Ahora, el día de hoy vamos a inquirir, con la ayuda de Dios, ¿qué fue lo que salvó a las dos personas cuyas historias estaremos considerando? Fue su fe. Nuestra segunda pregunta será, ¿qué tipo de fe los salvó? Y luego en tercer lugar, ¿qué nos enseña esto en referencia a la fe?

I. ¿QUÉ FUE LO QUE SALVÓ a las dos personas cuyas historias estamos considerando?

En el caso de la mujer penitente, sus grandes pecados le fueron perdonados y se convirtió en una mujer de extraordinario amor: amó mucho, pues se le perdonó mucho. Al pensar en ella siento un poco como aquel eminente padre de la iglesia que decía: «yo no puedo predicar bien en relación con esta narración; prefiero más bien llorar al respecto de ella en secreto.»

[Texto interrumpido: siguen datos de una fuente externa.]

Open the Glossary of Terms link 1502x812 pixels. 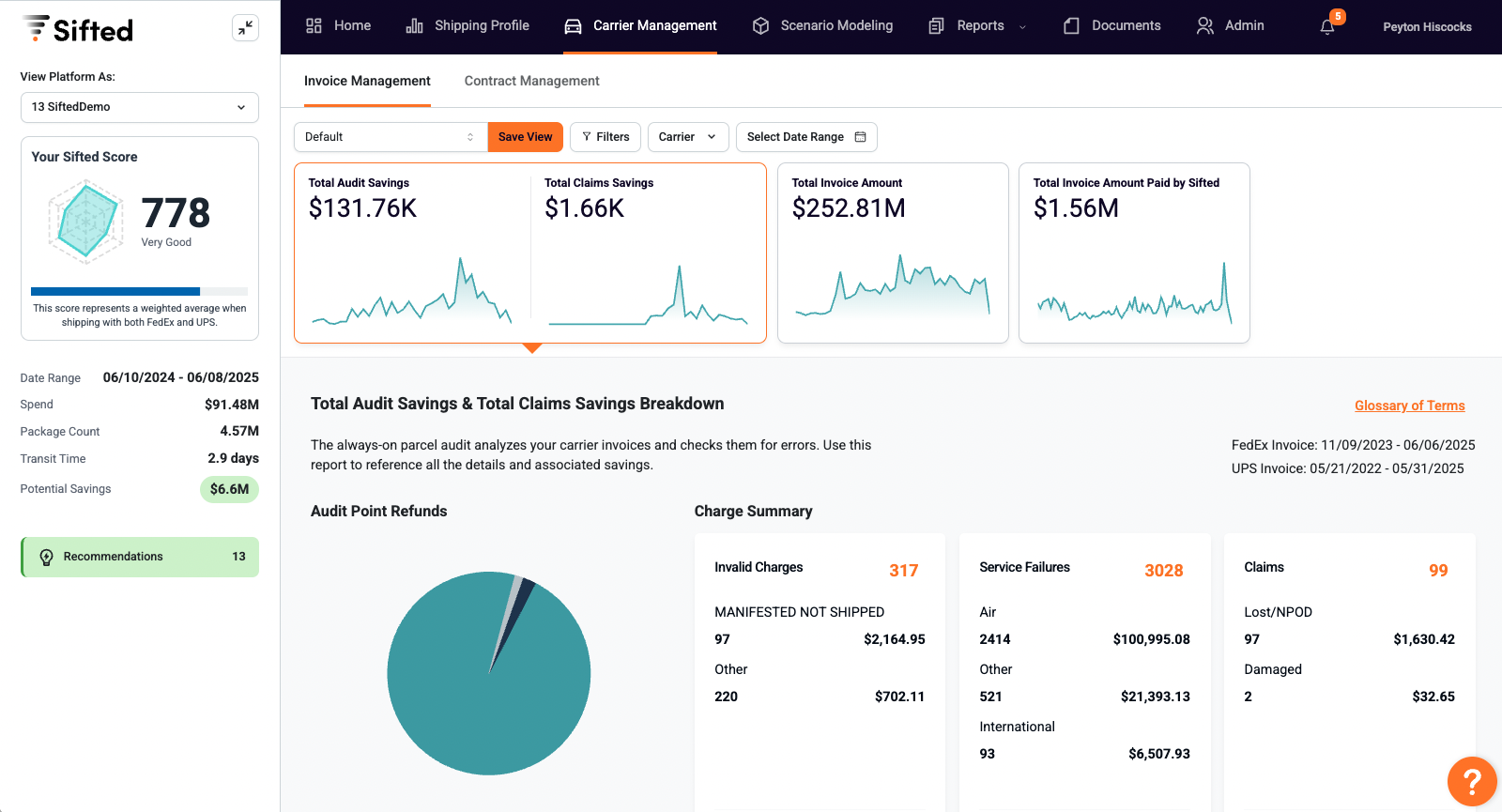pos(1409,406)
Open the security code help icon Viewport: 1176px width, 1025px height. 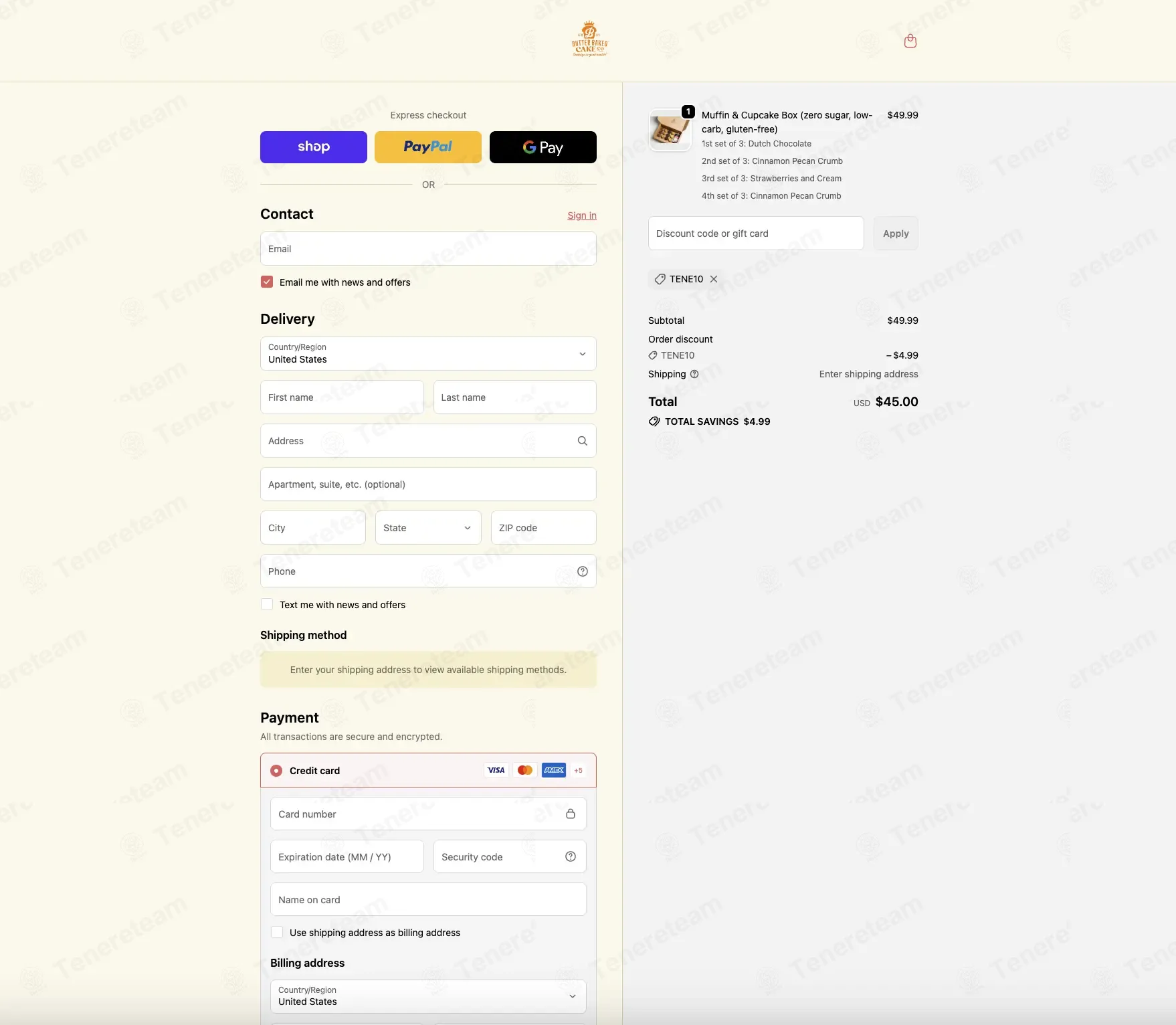pyautogui.click(x=570, y=856)
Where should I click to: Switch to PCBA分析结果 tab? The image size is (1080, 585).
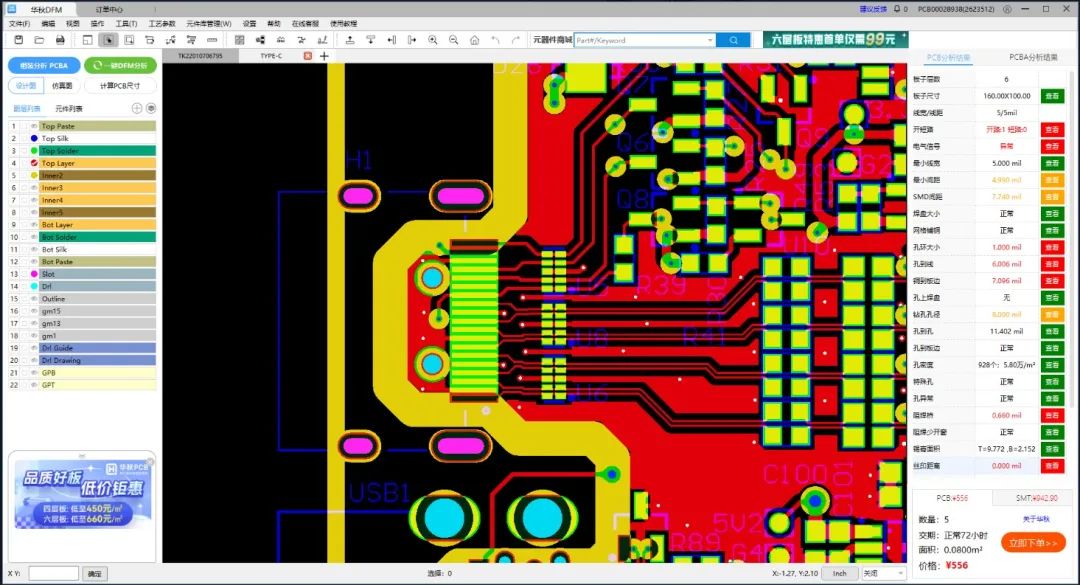pyautogui.click(x=1033, y=58)
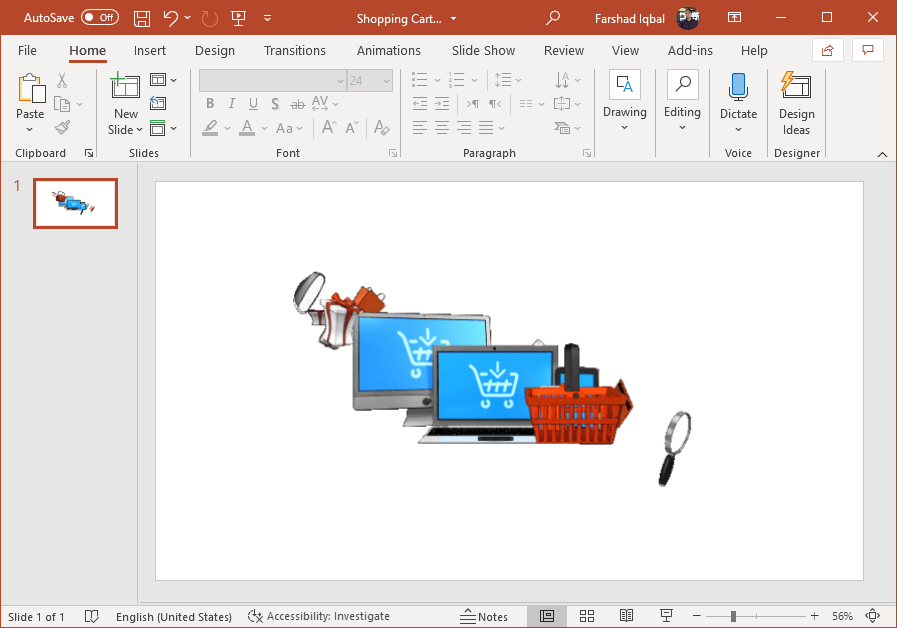
Task: Click the Save icon in title bar
Action: 142,18
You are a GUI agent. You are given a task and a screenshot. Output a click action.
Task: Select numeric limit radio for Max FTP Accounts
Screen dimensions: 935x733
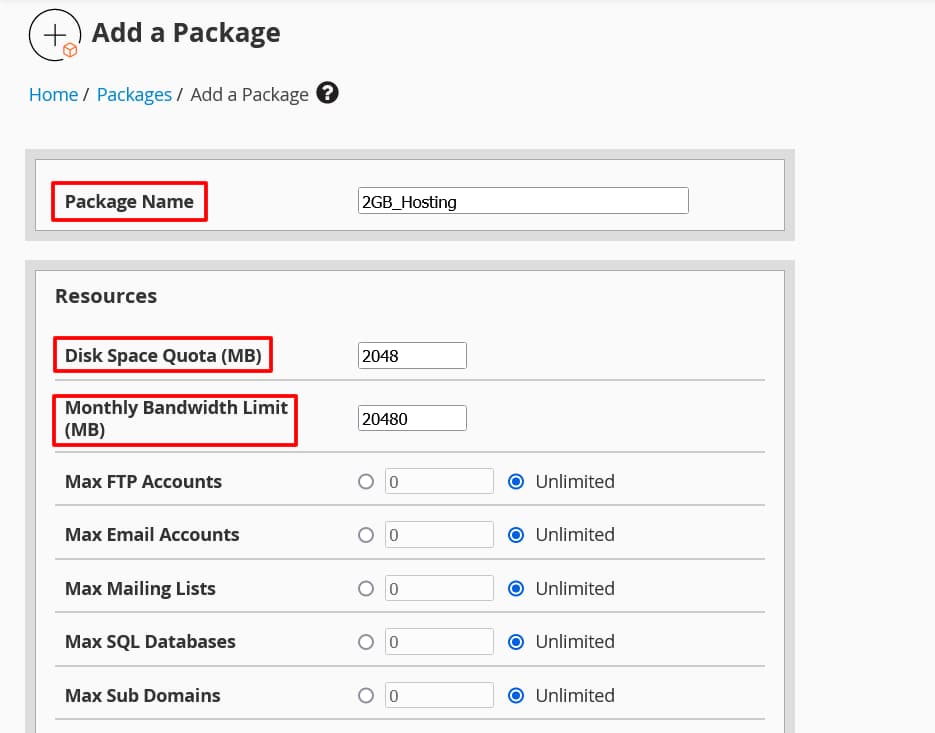pyautogui.click(x=366, y=481)
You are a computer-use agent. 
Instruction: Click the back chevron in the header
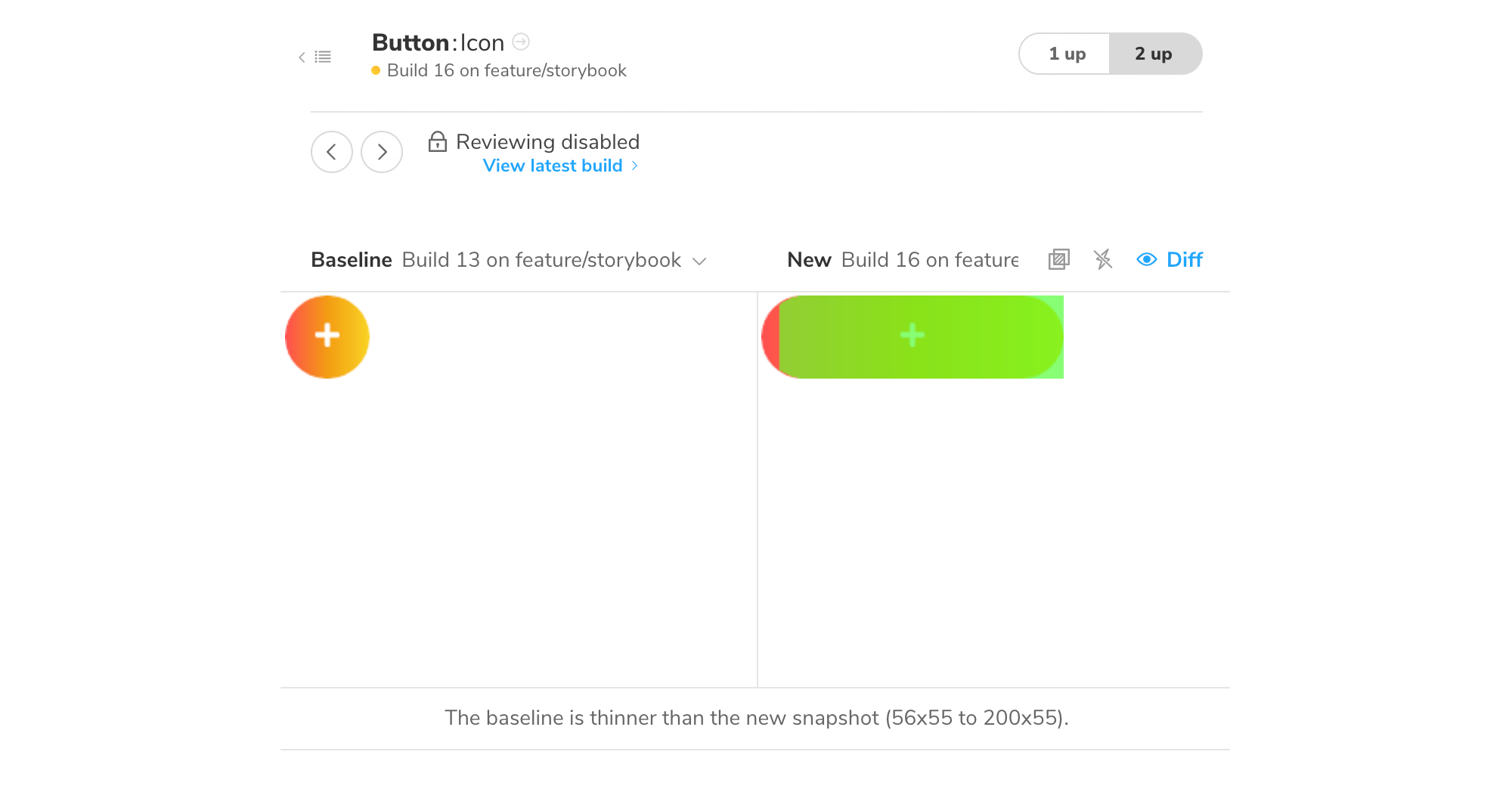click(302, 57)
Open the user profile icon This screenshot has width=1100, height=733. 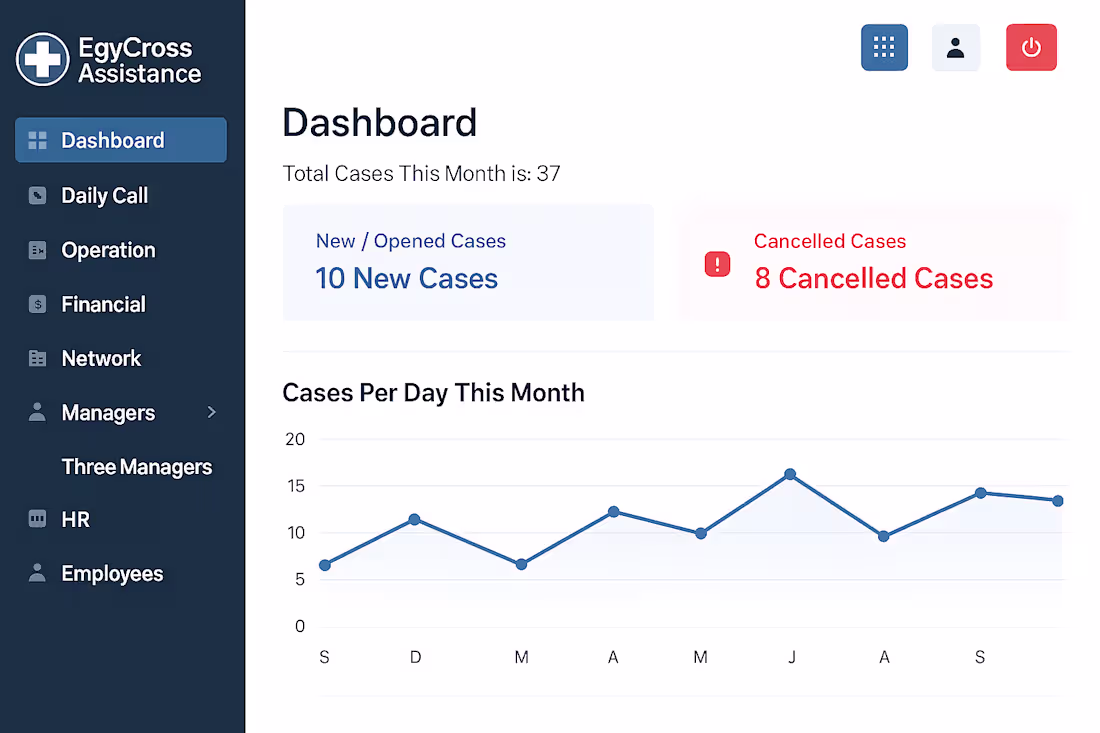tap(955, 47)
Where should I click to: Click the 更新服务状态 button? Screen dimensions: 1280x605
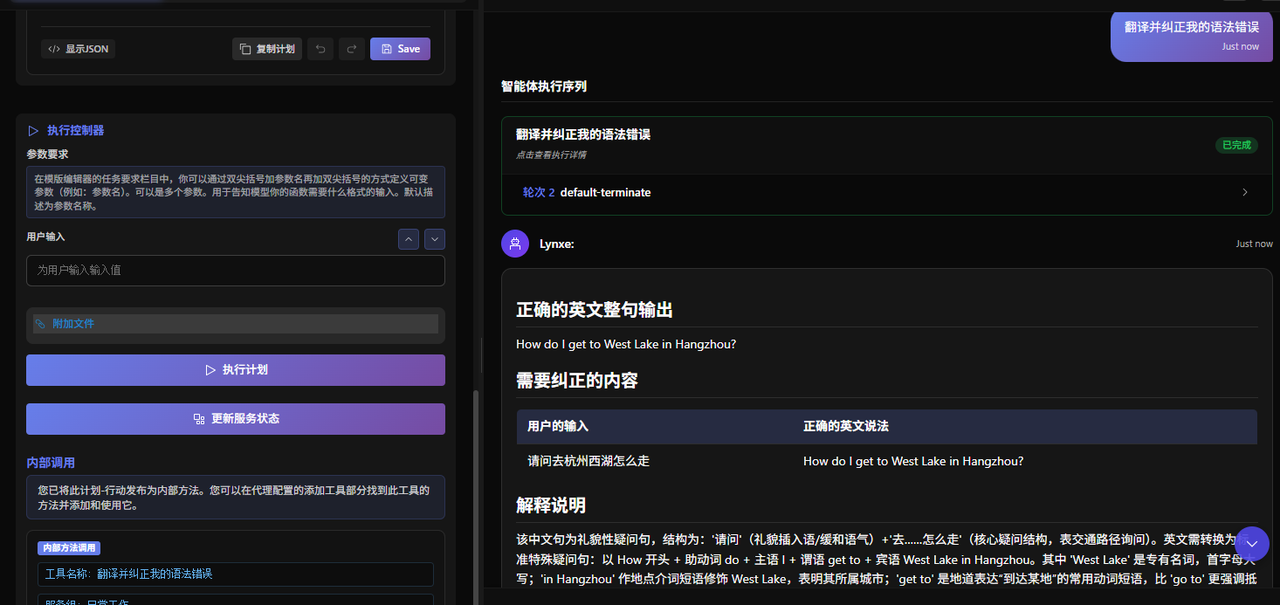coord(235,418)
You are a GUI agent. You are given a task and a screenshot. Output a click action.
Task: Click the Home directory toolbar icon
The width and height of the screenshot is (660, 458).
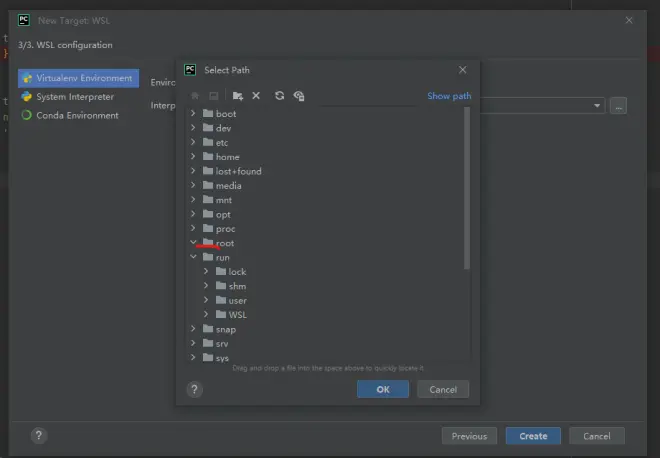[195, 96]
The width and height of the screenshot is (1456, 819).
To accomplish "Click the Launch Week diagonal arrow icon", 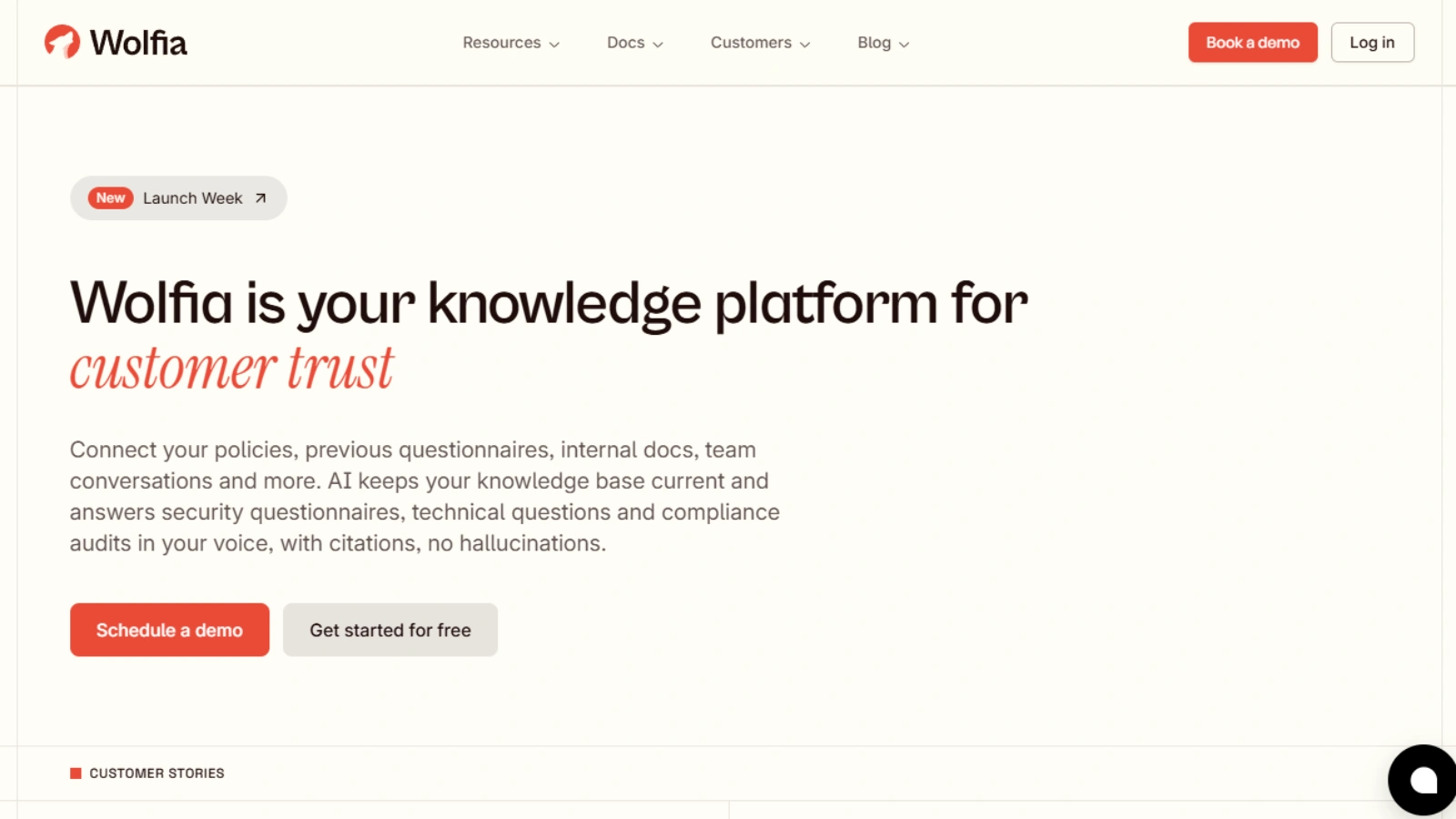I will click(x=260, y=198).
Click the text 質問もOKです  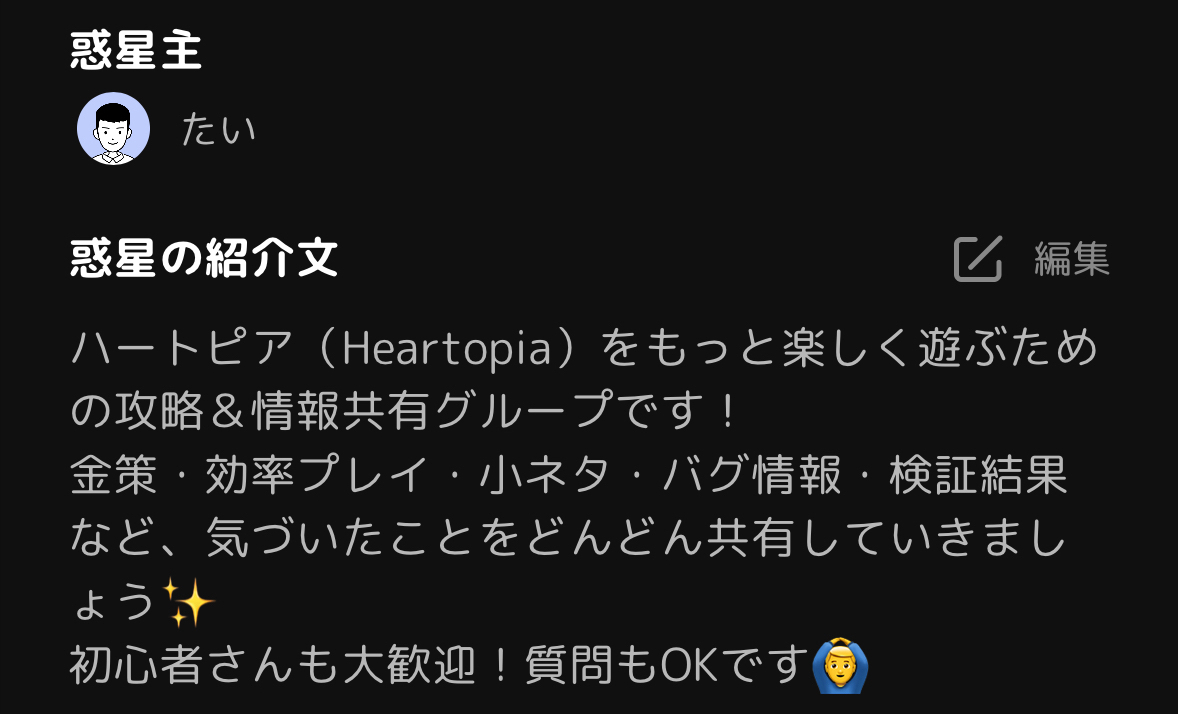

Las lágrimas de esa mujer, las trenzas sueltas de esa mujer secando los pies del Salvador, el hecho que se acercara a su Señor a pesar de quienes lo rodeaban, enfrentándose a sus orgullosos comentarios con una determinación muy firme y resuelta de honrar a Jesús; ciertamente, entre quienes han amado al Salvador, no ha vivido nadie más grande que esta mujer que fue una pecadora. Y sin embargo, a pesar de todo eso, Jesús no le dijo: «tu amor te ha salvado.» El amor es una manzana de oro del árbol cuya raíz es la fe, y el Señor tuvo cuidado de no atribuir al fruto eso que sólo pertenece a la raíz.

Esta mujer llena de amor también fue muy notable por su arrepentimiento. Observen bien esas lágrimas. Esas no eran lágrimas de emoción sentimental, sino una lluvia procedente del santo dolor del corazón por el pecado. Ella había sido pecadora y lo sabía; ella recordaba muy bien la multitud de sus iniquidades, y sentía que cada pecado merecía una lágrima, y allí estaba ella, deshaciéndose en lágrimas, porque había ofendido a su amado Señor. Y sin embargo no se dice: «tu arrepentimiento te ha salvado.»

Ser salva causó su arrepentimiento, pero el arrepentimiento no la salvó. El dolor por el pecado es una muestra temprana de la gracia en su corazón, y sin embargo no se dice en ninguna parte: «tu dolor por el pecado te ha salvado.» Ella era una mujer de gran humildad. Se acercó al Señor por detrás y lavó Sus pies, como si sólo se sintiera capaz de ser una sierva de baja categoría encargándose de obras fatigosas, pero encontrando placer al hacer eso para servir al Señor.

Su reverencia por Él había alcanzado un punto muy elevado; ella lo veía como un rey, e hizo lo que algunas veces han hecho celosos súbditos por los monarcas: ella besó los pies del Señor de su corazón, del Soberano de su alma, pero no encuentro que Jesús haya dicho: «tu humildad te ha salvado;» o que haya dicho: «tu reverencia te ha salvado;» pero puso la corona sobre la cabeza de su fe y le dijo expresamente: «tu fe te ha salvado, ve en paz.»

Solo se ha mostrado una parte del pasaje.